Protest WHO board seat for Syrian regime
Doctors and healthcare workers held a demonstration outside a hospital in the Syrian city of Idlib June 1, to protest the election of the Bashar Assad regime to the executive board of the World Health Organization (WHO). Syria was elected to the board for a three-year term by the 22 countries of WHO's Eastern Mediterranean region—the latest coup for normalization of the Assad regime. "How can we trust WHO [when] one of its executive board members is the murderer who is killing my colleagues, my friends?" said Dr. Salem Abdan, head of health services for opposition-administered Idlib, in a WhatsApp message. Read a banner at the protest: "We reject the idea that our killer and he who destroyed our hospitals be represented on the executive board." Idlib province is part of a remaining rebel-held pocket in the northwest of the country, where Assad regime warplanes have for years been bombing hospitals and clinics.
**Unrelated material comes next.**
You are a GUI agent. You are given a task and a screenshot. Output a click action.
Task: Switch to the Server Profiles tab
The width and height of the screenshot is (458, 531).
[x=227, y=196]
Roger Waters: just another brick in the wall
In Episode 74 of the CounterVortex podcast, Bill Weinberg rises to the odious duty of deflating an idol of his youth—former Pink Floyd frontman and creative genius Roger Waters. While he grandstands against the bombardment of Gaza, Waters spreads propaganda that seeks to deny and whitewash the equal and even greater crimes of Syria's genocidal dictator Bashar Assad. Pink Floyd's 1979 album The Wall satirized rock stars who flirted with fascism, but Waters has now perversely turned into just what he was satirizing back then. Listen on SoundCloud or via Patreon.
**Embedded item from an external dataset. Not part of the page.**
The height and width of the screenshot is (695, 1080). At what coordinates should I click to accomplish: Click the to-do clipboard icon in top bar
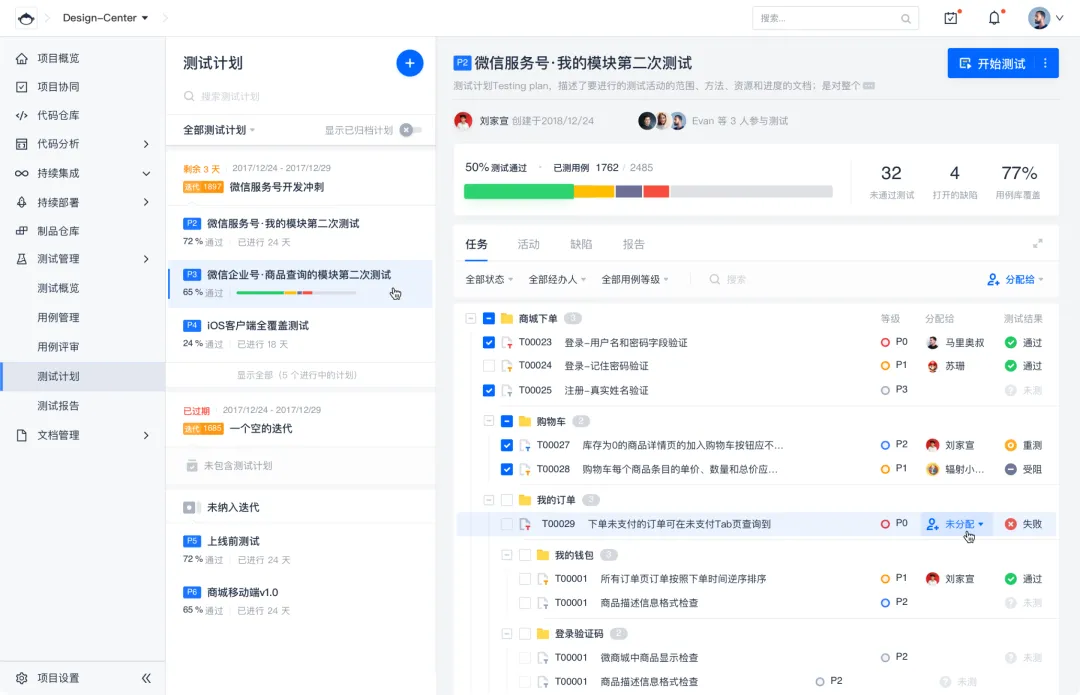(951, 17)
Hong Kong authorities shut down Tiananmen vigil
For the second year running, authorities in Hong Kong banned the annual June 4 vigil commemorating the 1989 Tiananmen Square massacre. Citing the ongoing restrictions imposed to contain COVID-19, hundreds of police officers closed off Victoria Park, where the vigil has traditionally been held, and dispersed crowds who gathered with candles or their phone lights lit. Police also arrested activist Chow Hang Tung, vice chair of the Hong Kong Alliance in Support of Patriotic Democratic Movements of China, which organizes the annual vigil. She faces charges of promoting an unauthorized assembly. Authorities warned that under the Public Order Ordinance, those attempting to attend the vigil could face five years in prison, or one year for promoting it. Last year, activists successfully defied the ban, so this marked the first year that no commemoration of the massacre was held in Hong Kong.